Hey, I’m trying to use druid to get some metrics on our user’s activity on a video course website. The data is fed to druid from Kafka and its schema is as follows:

{“course_id”: “course-v1:TsinghuaX+AP000005X+2016_T2”, “user_id”: “2864837”, “session_id”: “c3dcd5b8bd4ccbdd32c82eb22576a52e”, “activity_event”: “problem_save”, “time”: “2016-07-31T23:59:10”}

There are a total of 17 activity types a user can do:

Activity types
  • click_about

  • click_courseware

  • click_forum

  • click_info

  • click_progress

  • close_courseware

  • load_video

  • pause_video

  • play_video

  • problem_check

  • problem_check_correct

  • problem_check_incorrect

  • problem_get

  • problem_save

  • reset_problem

  • seek_video

  • stop_video

Here are the activities in one course:

My goal is to calculate some metrics based on this data:

  1. Number of active users
  2. Number of active users in each course
  3. Number of clicks on each part of the application in the last hour
  4. Number of clicks on each part of the application in the last hour of each course

I prefer not to do queries on the database and use features like Rollups and aggregations to solve the problem.

But my problem is how to define multiple rollups on the same dataset with different granularities(1s and 1h) and since I’m new to Druid, I’m not quite sure how to write the rollups in the first place.

Also besides the mentioned metric, there are some more sophisticated ones like the number of minutes the users have spent watching courses in the last hour, this can be achieved via an SQL query how every since we need these results in real time, I don’t think a plain query on the database is the right approach.

As my final problem, How can I ensure fault tolerance? say, for example, Druid server has failed for some reason and it takes a couple of minutes to restart, what happens to the lost data? how can I do recovery?

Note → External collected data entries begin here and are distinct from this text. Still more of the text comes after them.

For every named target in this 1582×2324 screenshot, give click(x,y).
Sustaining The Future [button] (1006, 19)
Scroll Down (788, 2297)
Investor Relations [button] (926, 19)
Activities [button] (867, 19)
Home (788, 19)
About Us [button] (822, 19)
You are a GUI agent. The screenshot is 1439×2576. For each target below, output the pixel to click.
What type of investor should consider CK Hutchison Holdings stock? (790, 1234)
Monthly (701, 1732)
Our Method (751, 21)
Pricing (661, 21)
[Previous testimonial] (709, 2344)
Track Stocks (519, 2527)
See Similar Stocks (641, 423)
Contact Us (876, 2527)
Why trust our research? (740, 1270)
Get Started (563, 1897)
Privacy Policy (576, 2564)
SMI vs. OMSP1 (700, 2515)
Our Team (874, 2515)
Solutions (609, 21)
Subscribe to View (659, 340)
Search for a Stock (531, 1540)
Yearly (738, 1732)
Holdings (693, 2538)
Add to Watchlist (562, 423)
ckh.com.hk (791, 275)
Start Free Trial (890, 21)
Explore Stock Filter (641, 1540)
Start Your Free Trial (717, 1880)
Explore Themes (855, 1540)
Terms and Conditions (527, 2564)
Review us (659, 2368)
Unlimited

Relates to Apache Druid <0.23>

Welcome @Farzin_Nasiri!

Have you looked at creating multiple datasources? I’m thinking of the maximizing rollup ratio doc:

  • You can optionally load the same data into more than one Druid datasource. For example:
    • Create a “full” datasource that has rollup disabled, or enabled, but with a minimal rollup ratio.
    • Create a second “abbreviated” datasource with fewer dimensions and a higher rollup ratio. When queries only involve dimensions in the “abbreviated” set, use the second datasource to reduce query times. Often, this method only requires a small increase in storage footprint because abbreviated datasources tend to be substantially smaller.

Regarding writing rollups, have you worked through this tutorial?

Another way to experiment without touching your own dataset is to use the wikipedia data. You can load it in by following the quickstart, and, if you do that, you’ll see a specific reference to rollups within the console, along with a picture:

You can turn rollup on and off through the console, and see the effects if you click on Edit spec.

Hopefully that can get you started, and hopefully others will chime in regarding your questions.